OTTAWA—Can Annamie Paul be the leader of the Green Party of Canada if she isn’t a party member?
In the wake of the revelation, first reported by the Star, that the status of Paul’s membership was discussed this week at a closed-door meeting of top Green officials, party insiders are left asking that very question.
“Honestly, I’m trying to wrap my brain around this now … It’s not clear to me,” said Carole Chan, a Green member who is running for party president in the ongoing elections to replace most members of the Green’s top governing body, the federal council.
Green spokesperson Rosie Emery declined to comment Wednesday morning on the question of Paul’s leadership status, stating she “does not have further information.”
The confusion stems from the party’s rules, and the fact that such a situation has never arisen before.

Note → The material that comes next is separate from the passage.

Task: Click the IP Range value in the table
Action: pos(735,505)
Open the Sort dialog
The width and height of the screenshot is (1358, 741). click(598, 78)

Paul has not responded to requests for comment about the situation since late Tuesday night, when the party’s outgoing federal council met to discuss the status of her membership.
One party source with knowledge of the situation told the Star the meeting was called to discuss an unspecified legal proceeding and that party interim executive director Dana Taylor said during the meeting that he would launch a review of Paul’s membership.
Taylor has not responded to requests for comment since Tuesday night.
According to the party’s code of conduct, the executive director “will automatically initiate” a membership review if a Green member starts legal proceedings against the party. The code says the member is suspended during the review and can’t “represent the party in any capacity” until the status of their membership is decided.
But one senior party source, who spoke about internal affairs on condition they aren’t named, said Paul’s team believes party rules do not allow for the Green leader to be deposed through a membership suspension.
That’s because the party constitution outlines the process for removing a Green leader: three quarters of federal council members must vote to oust the leader, and then a majority of members must agree at a general meeting.
Revoking membership, on the other hand, requires only a simple majority vote on federal council.
Prateek Awasthi, a former Green party executive director, told the Star that he believes a leader can’t be deposed through a membership review, since the constitution provides a distinct process to do so.
Others see the situation differently.
Paul Estrin, a former party president who has publicly defended Paul during the drawn-out infighting that has threatened her leadership, said his read of the constitution is that Paul can’t be leader if her membership is suspended because it is under review.
“The constitution indicates that the leader needs to be a member,” he told the Star on Thursday.
“Until the review is over, the Green party does not have a leader.”
Darcie Lanthier, a former council member who is running for the vacant Prince Edward Island seat on the council in the current party elections, was shocked to learn the leader’s membership is in question.
She said it is “anti-Green” for party executives to operate against their own leader, who was elected by Green members nine months ago.
“The things that are happening are so far outside — I don’t even know if there are rules,” Lanthier said.